**Things to do**.
a: Please answer these questions using the text about a mother's death:
(i) For how long did the writer accompany the mother's slow death?
(ii) Where did the mother grow up?
(iii) Where was the writer's hand when the mother died?
b: Pick up the text about a mother's death after its last sentence and write on from there.

*** Opening of Reading text ***

When we lose someone dear it affects different parts of our life. It teaches us a thing or two. It shifts our perspective on life. It might even change who we are.
The last two months I accompanied the slow death of my mother. I saw her slowly fade away, and had to take decisions that challenged all of my courage and strength.
My own life came to a halt as I navigated between job, clinic and the home for the elderly where my mother lived. At night the sorrow if she was taken good care of often kept me awake, and if I slept my sleep was troubled and haunted by dreams.
Every time I visited her I faced fear. I always searched her face for traces of pain, knowing my mother who grew up in Nazi Deutschland where she learned to be tough and strong would not complain. Every time I left her I wondered if this was the last time I saw her, if the sentence she just spoke were the last words I’d ever hear from her.
I understood how strong that spark of life is. How much it struggles and fights. And that in the end death always wins.
I sat at her bed, my hand on her arm when she finally died. I watched her labored breath for hours, how it became more and more irregular. How in the final minutes she opened her eyes once again, and in the long spans bewtween the last few breaths life slowly left her, how her face grew ashen, then a mask.
I felt a part of me go with her, and knew I had lost more than my mother.

*** Close of Reading text ***
*** Opening of Entries shown ***

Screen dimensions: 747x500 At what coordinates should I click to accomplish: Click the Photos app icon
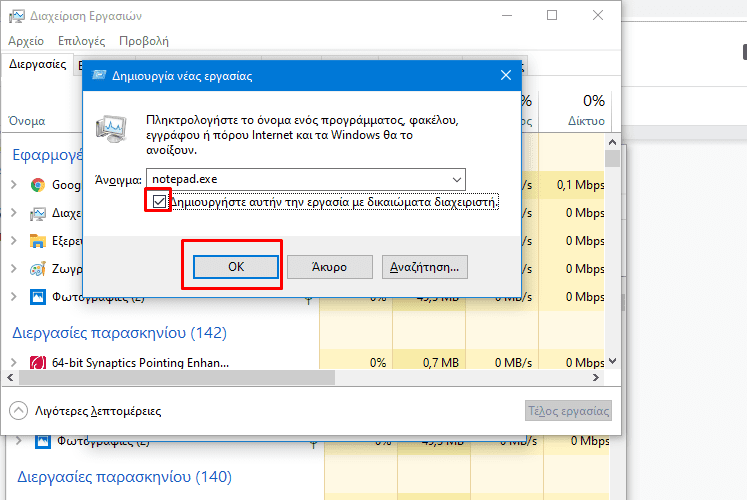[x=38, y=297]
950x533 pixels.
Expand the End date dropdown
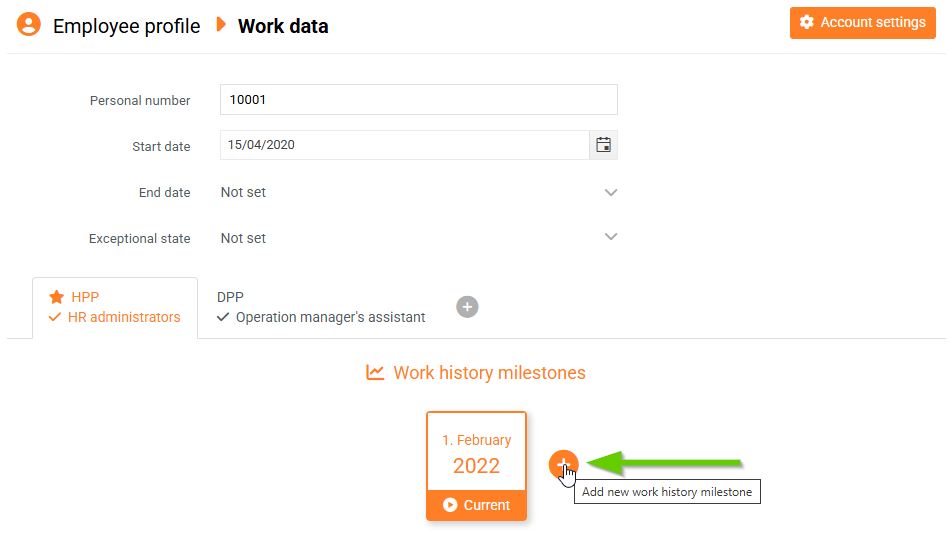611,192
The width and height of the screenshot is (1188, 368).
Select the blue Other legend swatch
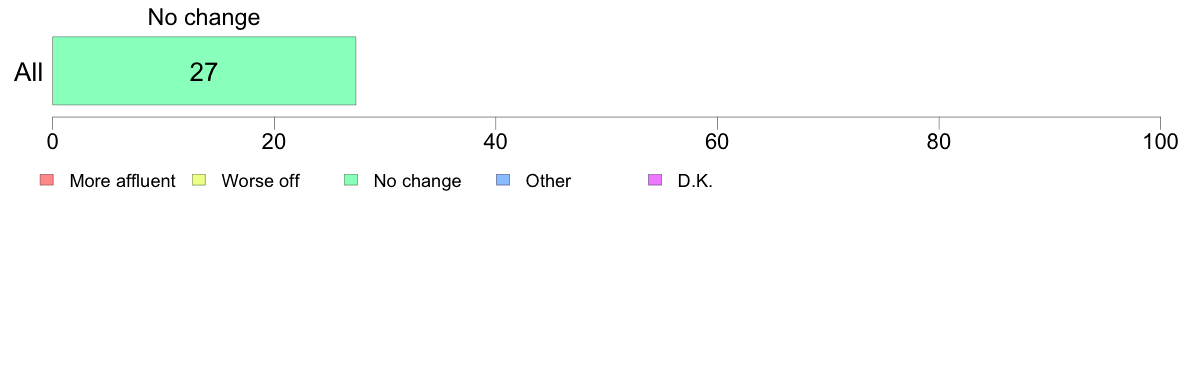(503, 180)
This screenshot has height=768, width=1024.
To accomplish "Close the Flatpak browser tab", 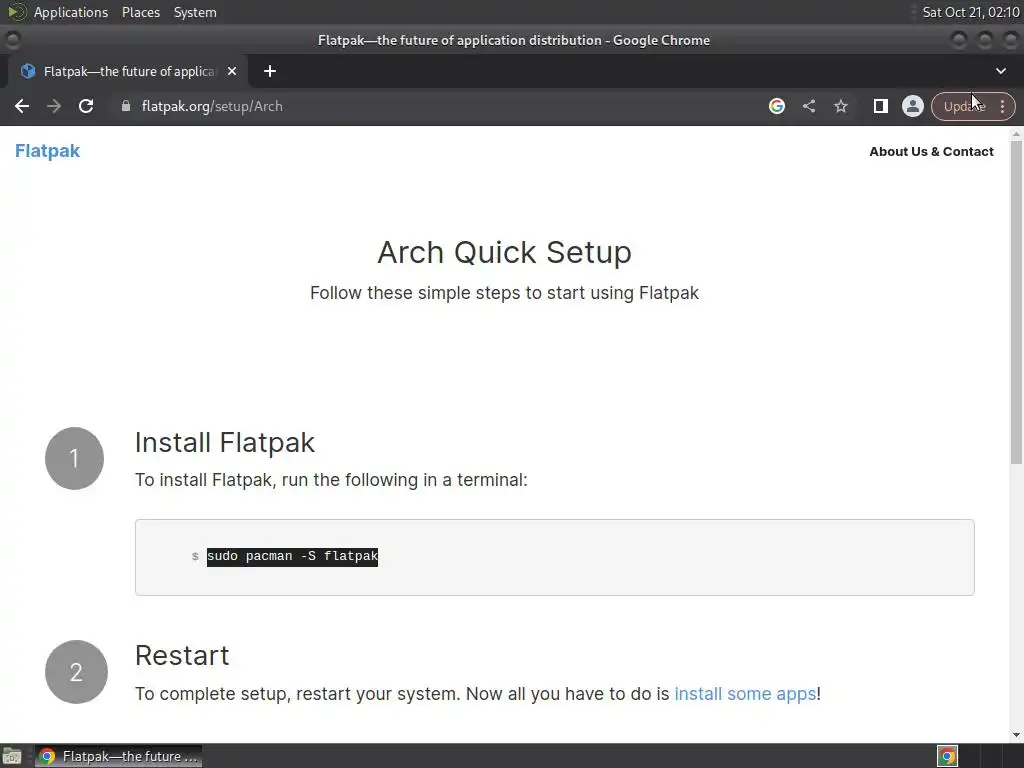I will coord(232,71).
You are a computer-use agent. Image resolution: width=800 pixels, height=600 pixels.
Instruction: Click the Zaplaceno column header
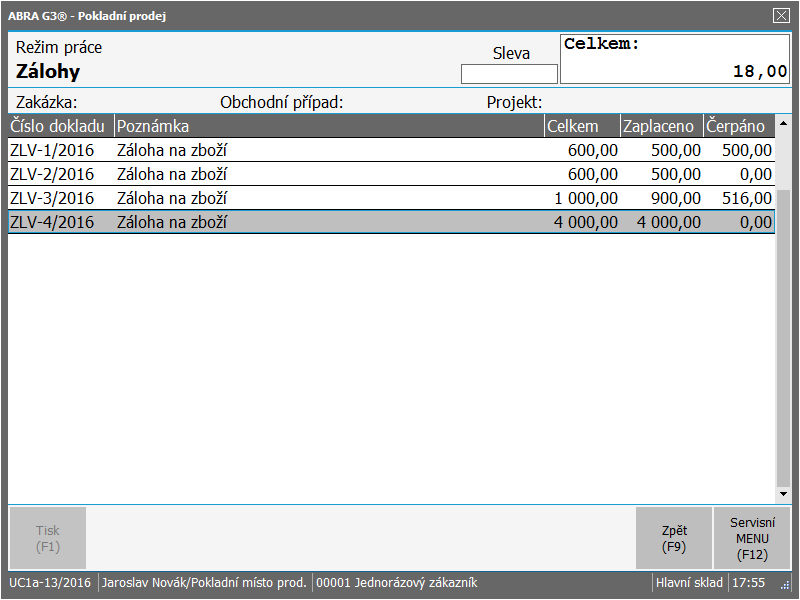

*** Close of Entries shown ***

**Answers to each task**.
a:
(i) The last two months.
(ii) In Nazi Deutschland.
(iii) On her arm.

b:
Now, two weeks later I still feel strangely detached, as if I’m not myself. A friend told me that’s part of the insulation that is involved when we experience grief. She is probably right. It will pass I’m sure, it just takes time, and I’m willing to give myself as much of it as I need.
What I wasn’t prepared for was that with losing my mother I, despite having left the nest decades before, lost my home. I say this, sitting in my flat surrounded by the life I built for myself. It sounds surreal and very real at the same moment, and I don’t really have the right words for it. It’s a feeling, a strong one, a real one, no matter how absurd.
But where there’s dark, there’s also light.
I have lost. But I have gained, too.
A neighbor who turned into a friend by feeling with me and showing it. A new perspective on life. Convictions that we have to embrace death to be fully alive. Courage. Strength.
And less fear regarding the death that will await me sometime.